→ **DATA IN THIS EXERCISE**:

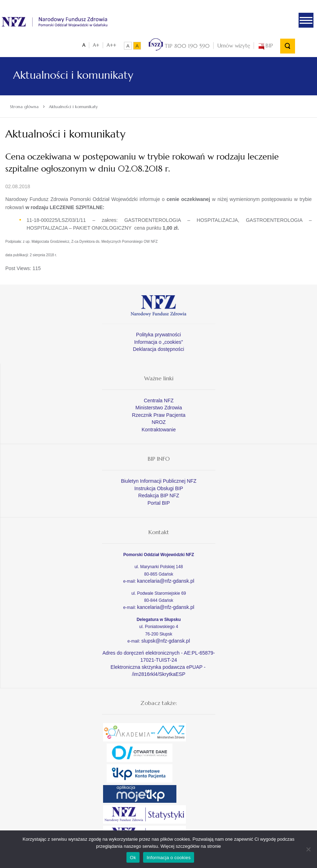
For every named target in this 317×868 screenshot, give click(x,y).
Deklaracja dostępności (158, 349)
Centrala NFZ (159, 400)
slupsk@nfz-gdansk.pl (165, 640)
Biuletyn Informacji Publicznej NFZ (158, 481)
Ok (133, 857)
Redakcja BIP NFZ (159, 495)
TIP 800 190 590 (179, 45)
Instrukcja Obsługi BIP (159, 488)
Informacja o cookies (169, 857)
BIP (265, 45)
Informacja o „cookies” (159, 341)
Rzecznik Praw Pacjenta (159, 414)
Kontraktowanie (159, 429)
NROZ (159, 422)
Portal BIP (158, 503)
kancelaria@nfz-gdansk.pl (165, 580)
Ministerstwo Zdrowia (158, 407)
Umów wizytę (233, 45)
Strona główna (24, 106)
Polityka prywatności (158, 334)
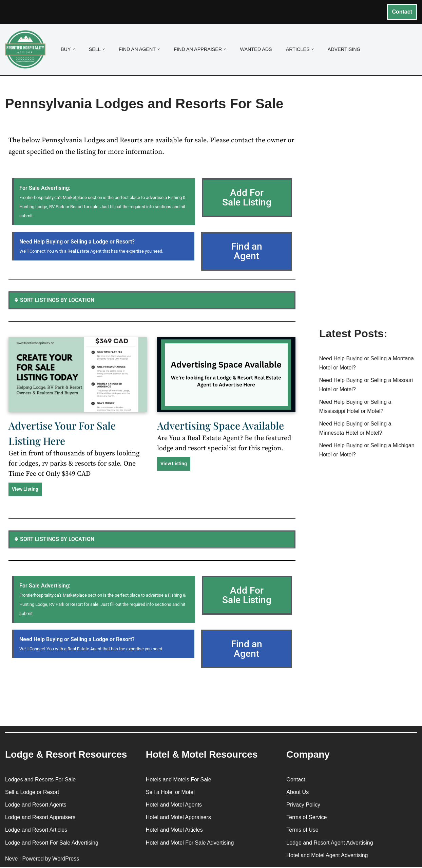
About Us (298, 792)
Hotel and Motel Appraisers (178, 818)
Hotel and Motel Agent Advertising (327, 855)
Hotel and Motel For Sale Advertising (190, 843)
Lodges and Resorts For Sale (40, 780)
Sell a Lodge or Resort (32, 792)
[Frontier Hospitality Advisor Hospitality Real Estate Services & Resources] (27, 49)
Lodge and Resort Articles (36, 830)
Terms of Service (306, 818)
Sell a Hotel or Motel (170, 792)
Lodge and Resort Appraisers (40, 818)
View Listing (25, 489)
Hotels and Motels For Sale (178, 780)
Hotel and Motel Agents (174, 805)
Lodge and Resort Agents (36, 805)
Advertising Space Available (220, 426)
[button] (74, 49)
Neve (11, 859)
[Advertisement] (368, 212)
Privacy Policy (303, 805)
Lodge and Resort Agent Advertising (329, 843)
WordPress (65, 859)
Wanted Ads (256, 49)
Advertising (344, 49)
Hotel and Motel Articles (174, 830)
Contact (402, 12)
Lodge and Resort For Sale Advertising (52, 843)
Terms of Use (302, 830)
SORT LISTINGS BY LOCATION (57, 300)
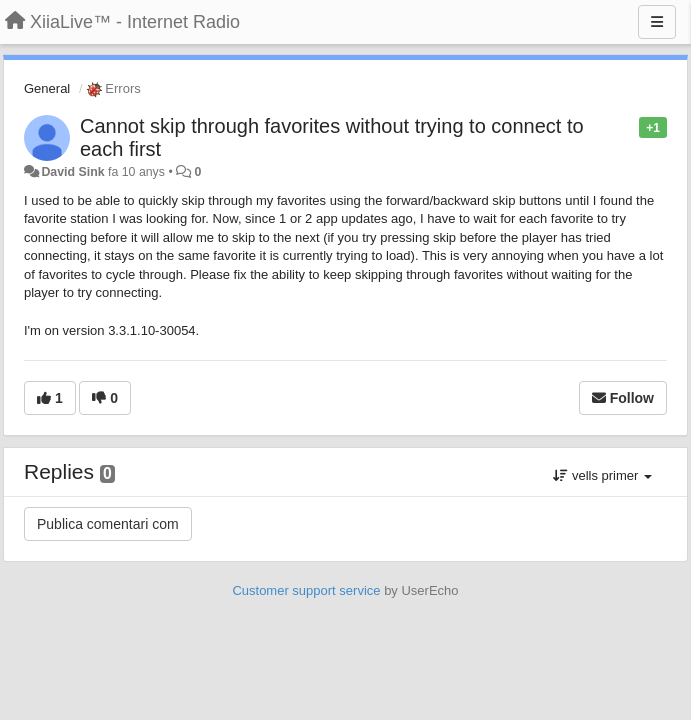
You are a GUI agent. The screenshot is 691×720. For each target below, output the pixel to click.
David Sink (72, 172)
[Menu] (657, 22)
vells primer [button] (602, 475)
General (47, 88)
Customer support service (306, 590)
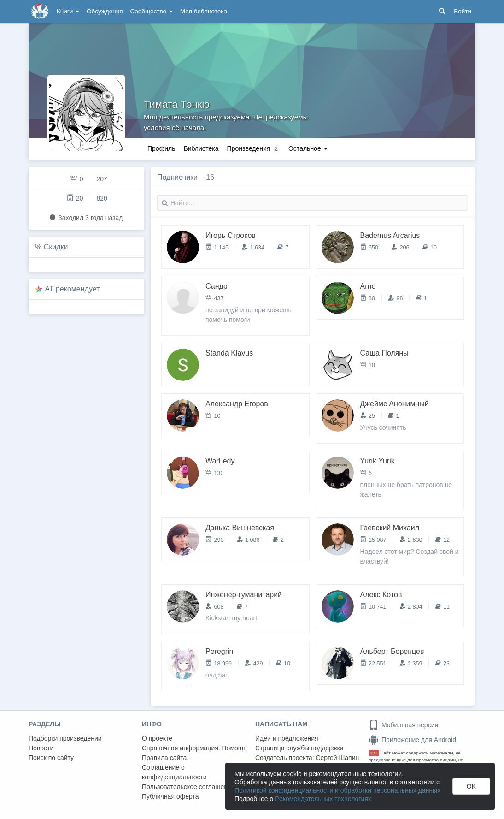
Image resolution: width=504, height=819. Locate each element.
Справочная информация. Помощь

→ **GIVEN INSTRUCTION**: Can you write out all of the data above again, substituting "Hotel and Inn" for every "Hotel and Motel" and changing nothing else, with the pictures left out?

→ **SOLUTION TO THIS TASK**:
For every named target in this 317×868 screenshot, give click(x,y).
Deklaracja dostępności (158, 349)
Centrala NFZ (159, 400)
slupsk@nfz-gdansk.pl (165, 640)
Biuletyn Informacji Publicznej NFZ (158, 481)
Ok (133, 857)
Redakcja BIP NFZ (159, 495)
TIP 800 190 590 (179, 45)
Instrukcja Obsługi BIP (159, 488)
Informacja o cookies (169, 857)
BIP (265, 45)
Informacja o „cookies” (159, 341)
Rzecznik Praw Pacjenta (159, 414)
Kontraktowanie (159, 429)
NROZ (159, 422)
Portal BIP (158, 503)
kancelaria@nfz-gdansk.pl (165, 580)
Ministerstwo Zdrowia (158, 407)
Umów wizytę (233, 45)
Strona główna (24, 106)
Polityka prywatności (158, 334)
About Us (298, 792)
Hotel and Inn Appraisers (178, 818)
Hotel and Inn Agent Advertising (327, 855)
Hotel and Inn For Sale Advertising (190, 843)
Lodges and Resorts For Sale (40, 780)
Sell a Lodge or Resort (32, 792)
[Frontier Hospitality Advisor Hospitality Real Estate Services & Resources] (27, 49)
Lodge and Resort Articles (36, 830)
Terms of Service (306, 818)
Sell a Hotel or Motel (170, 792)
Lodge and Resort Appraisers (40, 818)
View Listing (25, 489)
Hotels and Motels For Sale (178, 780)
Hotel and Inn Agents (174, 805)
Lodge and Resort Agents (36, 805)
Advertising Space Available (220, 426)
[button] (74, 49)
Neve (11, 859)
[Advertisement] (368, 212)
Privacy Policy (303, 805)
Lodge and Resort Agent Advertising (329, 843)
WordPress (65, 859)
Wanted Ads (256, 49)
Advertising (344, 49)
Hotel and Inn Articles (174, 830)
Contact (402, 12)
Lodge and Resort For Sale Advertising (52, 843)
Terms of Use (302, 830)
SORT LISTINGS BY LOCATION (57, 300)
You are a GUI agent. The screenshot is 691×720. For each target below, output the pixel to click.
David Sink (72, 172)
[Menu] (657, 22)
vells primer [button] (602, 475)
General (47, 88)
Customer support service (306, 590)
Image resolution: width=504, height=819. Locate each element.
Справочная информация. Помощь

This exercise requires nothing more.